If you spend a night at any spot en route, you'll have roughly 24 hours to explore, unless you're heading back in the direction from which you came. Drivers from all canyon hotels pick up guests from the train station; if you don't have a reservation, ask a driver about room availability. Rates for hotels in both of these towns usually include meals. The number of rooms is limited, and with groups of 40 or 50 people going through the Sierra, a hotel can be empty one day and full the next. When hotels are full, you'll notice a decline in service in the dining room, or you'll have to wait in line at the buffet even if you're not part of the group. Overbooking rooms also seems to be a problem with some of the large hotels, though it's not common enough that you should worry about it. In Creel, you find the greatest variety of accommodations and restaurants. This is also where most of the economical hotels are.

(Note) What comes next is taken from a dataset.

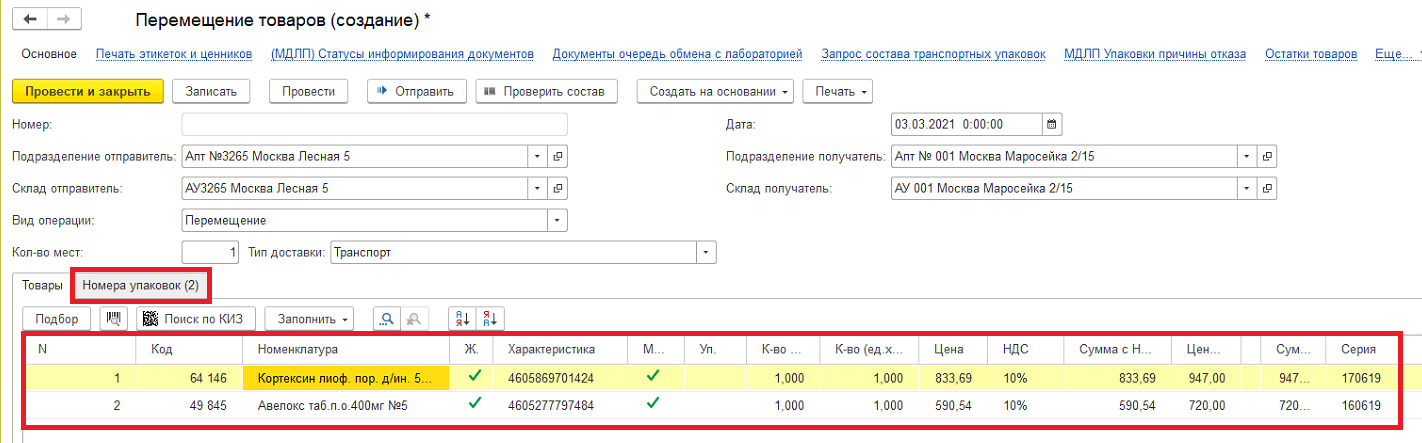Sort table rows descending Я-А
The image size is (1422, 443).
490,318
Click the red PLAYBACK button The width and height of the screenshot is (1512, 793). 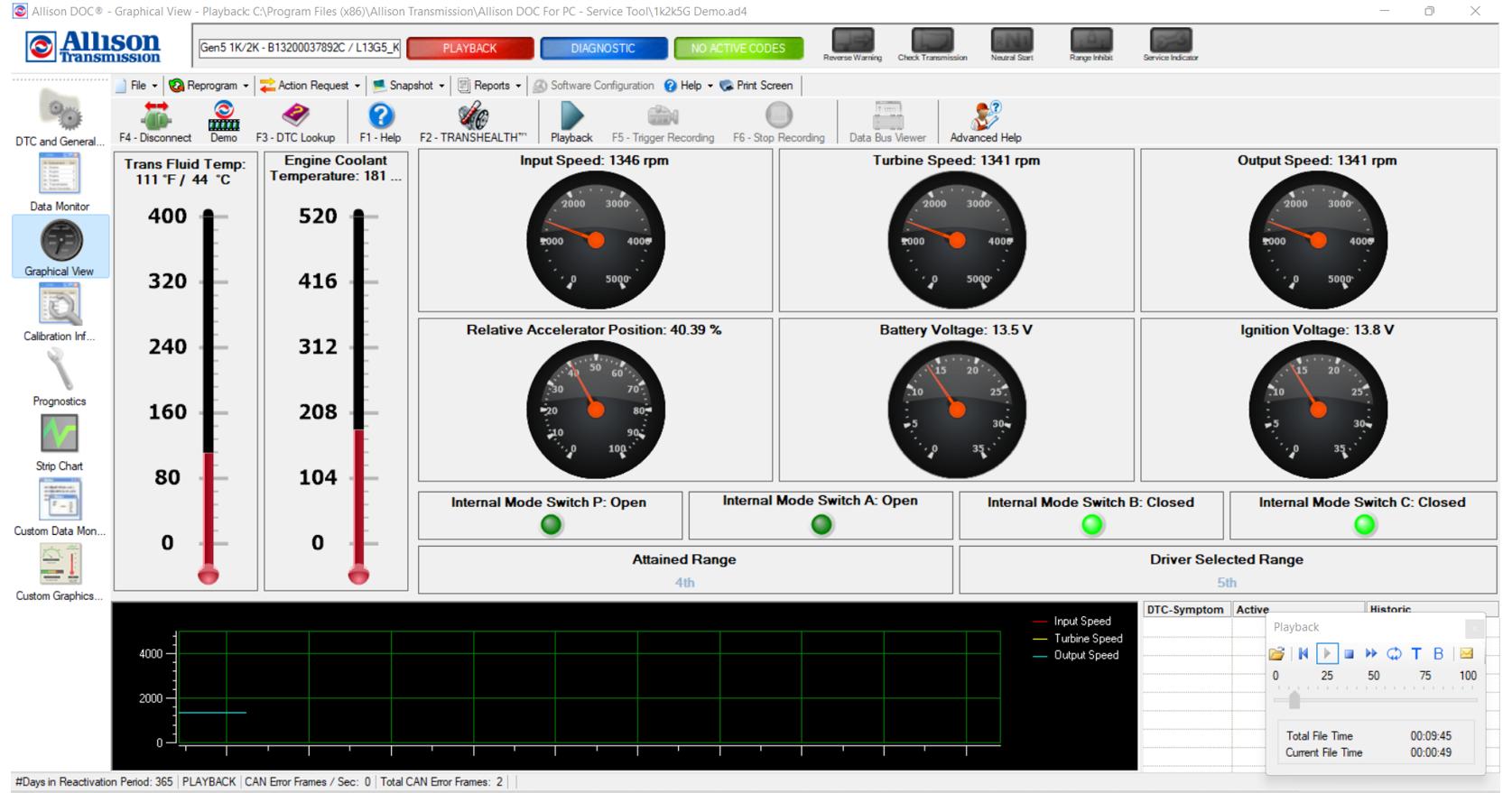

Los Mochis and El Fuerte are warm year-round. Chihuahua can be warm in summer, windy at almost any time, and freezing in winter. The canyon rim may experience freezes from November through March; the bottom of the canyon may occasionally get cool enough for a sweater. In the other half of the year, it's hot below and cool above.
Money-Changing: Be Prepared
Be sure to start the journey with adequate funds, because exchanging money outside of Creel is almost impossible; even credit cards are good only at the expensive hotels. I won't use a credit card at some of the hotels listed in this chapter because they use radio communication to the main office to confirm a card -- hardly a secure system.